We headed back to our hotel for our first meal of the day- dinner! At Khodiyar dhaba, over a lovely thali, we continued our bonding with fellow boat passengers Sriram (another one) Sushma, Pramod and Pranav - awesome birders, lovely people and much fun to be around with. What we missed out on the bird, we more than made up with some fantastic new friends. Latif and his brother Kamruddin were clearly upset still, with the photographer who'd withheld the information but more so with his guide, who was one of them. They took it very personally, and we had to really calm them down. We still had another day to find the Goose (and the Namaqua, who we'd missed because we spent the whole afternoon on the boat) And so we set out at first light the next day (mercifully no fog that morning)

We spent a few hours combing the entire area but no Goose. Instead, we got some lovely sightings of the Common Ringed Plover, Common Starlings, Pacific Golden Plovers and Dalmatian Pelicans. Not to mention an insanely beautiful sunrise from the boat! All in all, no Goose but a beautiful morning nevertheless. We headed back out, had a nice meal (at Khodiyar, where else?) and went looking for the Namaqua in the thorn forest. Along with at least 30 other people, some of whom were coming often for that bird. Latif said the bird usually comes to feed around 4 p.m. and we waited in the shade. But our friend was seemingly hungrier so he arrived at 3:30 itself. And then the entire throng was treated to a lovely little ritual. Which went somewhat like this.

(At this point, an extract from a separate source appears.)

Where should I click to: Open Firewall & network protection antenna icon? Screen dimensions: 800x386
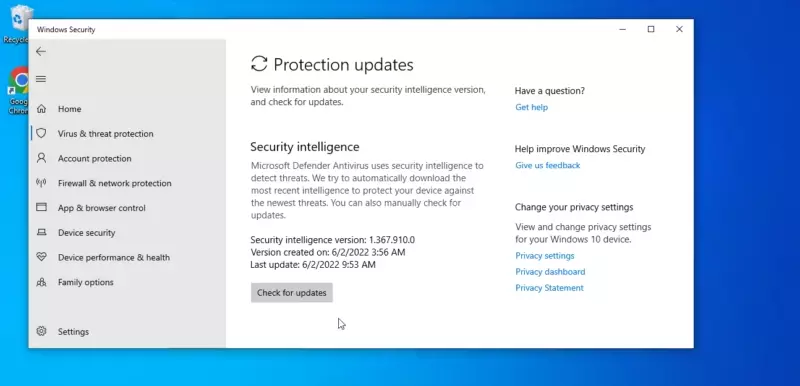click(41, 183)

The Dove flew straight into a large thorn bush while his assembled admirers waited about 50 metres away. he then hopped to the ground and started feeding in the shade around the bush. At that time, the paparazzi slowing crawled, wriggled, waddled (call it what you will) in a stealthy phalanx of camera equipment, till we all lay face down on the mud path about 15 metres away from the bush. Our friend hopped onto the road, we got a few photos, he hopped back onto the bush and we all backed off to our original positions. Only to repeat the whole process in fifteen minutes. The guides, led by Latif and Kamruddin, took great pains to keep the throng at respectful distance to ensure the bird was not disturbed. And so, at the second attempt, we all got some decent photos. And Sriram, our three new friends and me backed off, happy with our stash! We'd seen one of the rarest birds to arrive on Indian shores in recent years and a sighter of this stunning bird made me really happy.

And so, with a 580km drive to complete, we bid adieu to Latif and our new friends wished them luck (for they were staying another day) and drove back peacefully home, reassured in the confidence that it was only a matter of time before Latif conjured up something spectacular. 

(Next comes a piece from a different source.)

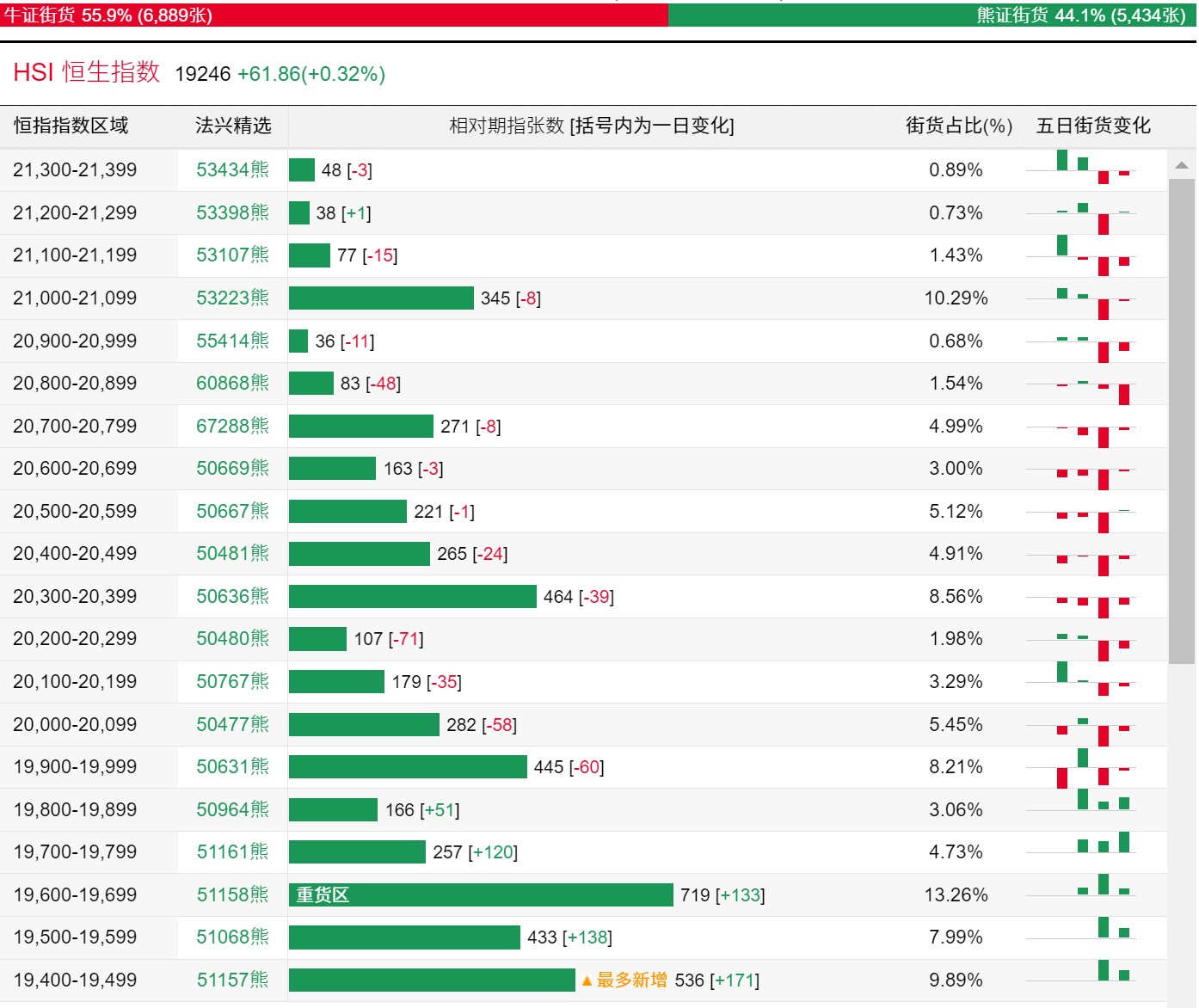Open the five-day mini chart for 21,300-21,399
The height and width of the screenshot is (1008, 1199).
1081,169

This time, we missed out on one rarity but got the other. And made some great new friends in the process. Not so bad, is it now?

Nalsarovar Lake Trip Guide

Nalsarovar Lake is a 120 sq. km. lake that sits between Central Gujarat and Saurashtra. Declared a Ramsar site in 2012, it is one of the finest wetland habitats in Western India and home to thousands of migratory birds in the winter. 
However, a lot of the birding happens outside the waterbody itself. And a superb guide like Latif knows all the spots.

How to get there
Ahmedabad (approx. 65 kms, 1 1/2 hours) is the closest metro, airport and large rail-head. Sanand (now a virtual satellite of Ahmedabad) is the closest town. Cars can easily be hired at Ahmedabad for the drive to Nalsarovar.


Look no further than Latif, a fantastic guide and lovely human being. He and his family pretty much cover off the guiding in that area. You can reach him on +91 91065 21394

Where to stay
There are a few places to stay in Nalsarovar and a couple of new ones coming up. Latif can help you with your stay arrangements.

At the wetland, the Parking lot has a small snack bar which has chips and biscuits. The village nearby has some snack stalls along the highway. For a meal Khodiyar is an excellent dhaba with some delicious local food, which has now become a default on every trip.

Other tips
Nalsarovar can also be combined with a trip to the Little Rann of Kutch, barely 70kms away. The road from Ahmedabad is common up to Sanand, so those going to the Rann can easily make a day stop on the way.